As ‘jaulas’ viraram tendência nos anos 90, mas ainda hoje há condomínios que se rendem à ‘estética do medo’, explica a professora da Faculdade de Arquitetura e Urbanismo da UFRJ Lúcia Costa. “É uma resposta que a população dá para a insegurança. Enquanto houver esta sensação, existirão gaiolas.”
O urbanista Eduardo Barra é contra o gradil e vai além na crítica. “É um desastre. A Zona Sul está engaiolada e isso mata o urbanismo.” Para ele, as grades são uma ilusão de segurança. “Bandido rouba com grade ou sem grade.”
É a opinião de quem vive livre da jaula. “A segurança tem que ser na vigilância, com câmeras”, opina Antônio Pires, 50, em um dos poucos edifícios do Leblon que expõem a fachada como ela é. Na Av. Delfim Moreira, dá para contar nos dedos os apartamentos residenciais ‘livres’. A proporção é de dois edifícios livres para dez engaiolados, segundo a síndica Renata Souza, que trabalha em cinco prédios da região.
Permitido
“Grade é um chamariz. Um coloca e os vizinhos acompanham”, aponta Renata. Só em um prédio ela gastou R$ 2 mil com a cerca de alumínio e R$ 3 mil em sistema eletrônico. As grades costumam ser instaladas a cinco metros da fachada, deixando o resto para os pedestres. A prefeitura permite, pois todo imóvel possui uma extensão legal de afastamento frontal. 
Especialista tenta convencer moradores a não aceitar as grades
O presidente do Instituto Art Déco Brasil, que estuda e preserva arquiteturas das décadas de 1920 a 50, encontrou dificuldades para fotografar fachadas de edifícios históricos da Zona Sul. Para Márcio Roiter, o gradil representa a perda definitiva da identidade urbanística da cidade.
“Como poderemos fazer um registro fotográfico da fachada de um prédio que existe há mais de 70 anos e agora está cercado de grade?”, questiona Márcio. Em 2011, quando foi a campo para reunir imagens deste porte, ele atestou que metade dos imóveis na Zona Sul que poderiam pertencer ao movimento Art Déco está enjaulada.
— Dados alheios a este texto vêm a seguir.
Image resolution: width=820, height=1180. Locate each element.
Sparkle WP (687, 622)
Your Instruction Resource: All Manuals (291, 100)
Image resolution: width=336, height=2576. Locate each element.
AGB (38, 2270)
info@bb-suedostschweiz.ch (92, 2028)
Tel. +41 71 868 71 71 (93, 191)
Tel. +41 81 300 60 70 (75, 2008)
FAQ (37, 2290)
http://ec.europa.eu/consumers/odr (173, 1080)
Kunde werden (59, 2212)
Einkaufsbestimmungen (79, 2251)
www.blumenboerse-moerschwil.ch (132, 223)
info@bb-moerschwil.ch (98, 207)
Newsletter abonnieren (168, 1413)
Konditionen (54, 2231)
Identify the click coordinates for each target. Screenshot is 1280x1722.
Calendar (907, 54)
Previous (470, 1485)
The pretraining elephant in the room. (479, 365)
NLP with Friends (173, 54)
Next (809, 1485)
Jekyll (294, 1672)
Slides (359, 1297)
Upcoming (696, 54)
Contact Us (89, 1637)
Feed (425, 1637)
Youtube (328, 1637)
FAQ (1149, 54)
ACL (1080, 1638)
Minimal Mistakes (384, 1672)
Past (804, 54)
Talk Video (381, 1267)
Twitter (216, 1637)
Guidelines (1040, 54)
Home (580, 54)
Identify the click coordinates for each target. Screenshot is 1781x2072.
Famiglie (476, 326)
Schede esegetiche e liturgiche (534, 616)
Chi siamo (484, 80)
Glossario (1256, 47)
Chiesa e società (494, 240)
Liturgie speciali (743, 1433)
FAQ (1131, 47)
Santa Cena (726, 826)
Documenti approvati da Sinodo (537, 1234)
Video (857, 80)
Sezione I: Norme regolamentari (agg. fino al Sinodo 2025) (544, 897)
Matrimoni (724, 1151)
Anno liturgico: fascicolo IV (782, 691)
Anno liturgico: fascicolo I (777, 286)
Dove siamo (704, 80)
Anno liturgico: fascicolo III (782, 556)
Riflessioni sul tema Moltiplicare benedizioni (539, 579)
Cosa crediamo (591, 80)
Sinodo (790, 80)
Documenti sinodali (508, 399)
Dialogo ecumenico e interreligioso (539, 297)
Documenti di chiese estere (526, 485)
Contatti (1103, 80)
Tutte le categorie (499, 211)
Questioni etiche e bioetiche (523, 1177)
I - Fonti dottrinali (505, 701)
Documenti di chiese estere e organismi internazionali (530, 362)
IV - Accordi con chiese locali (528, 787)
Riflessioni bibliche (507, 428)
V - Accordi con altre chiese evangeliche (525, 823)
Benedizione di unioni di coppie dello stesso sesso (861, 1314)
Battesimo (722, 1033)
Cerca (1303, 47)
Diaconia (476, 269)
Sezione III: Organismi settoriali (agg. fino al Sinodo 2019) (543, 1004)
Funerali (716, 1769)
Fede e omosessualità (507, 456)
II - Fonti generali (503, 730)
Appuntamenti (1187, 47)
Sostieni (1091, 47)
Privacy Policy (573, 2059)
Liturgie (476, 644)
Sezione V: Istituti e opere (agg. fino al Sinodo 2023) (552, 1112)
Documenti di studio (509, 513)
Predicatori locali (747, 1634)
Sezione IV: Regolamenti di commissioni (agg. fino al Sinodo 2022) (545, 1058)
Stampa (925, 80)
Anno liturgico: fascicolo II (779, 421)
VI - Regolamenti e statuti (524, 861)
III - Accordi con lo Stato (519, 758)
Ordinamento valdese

Na tentativa de contornar a ‘prisão’, Márcio decidiu investir em um intenso diálogo com moradores de edifícios antigos. “Convenço as pessoas a não aceitar as grades”, conclui.
Vidro ameniza mal-estar
Do gradil tubular de alumínio ao cercado de vidro temperado. Na Zona Sul, há soluções para todos os gostos e bolsos para trancafiar prédios. A tendência do vidro ameniza a sensação de enjaulamento, mas custa o triplo e, na ‘estética do medo’, bagunça ainda mais o padrão: “A manutenção é melhor”, diz o serralheiro José de Lima, que atendeu 5 edifícios na região.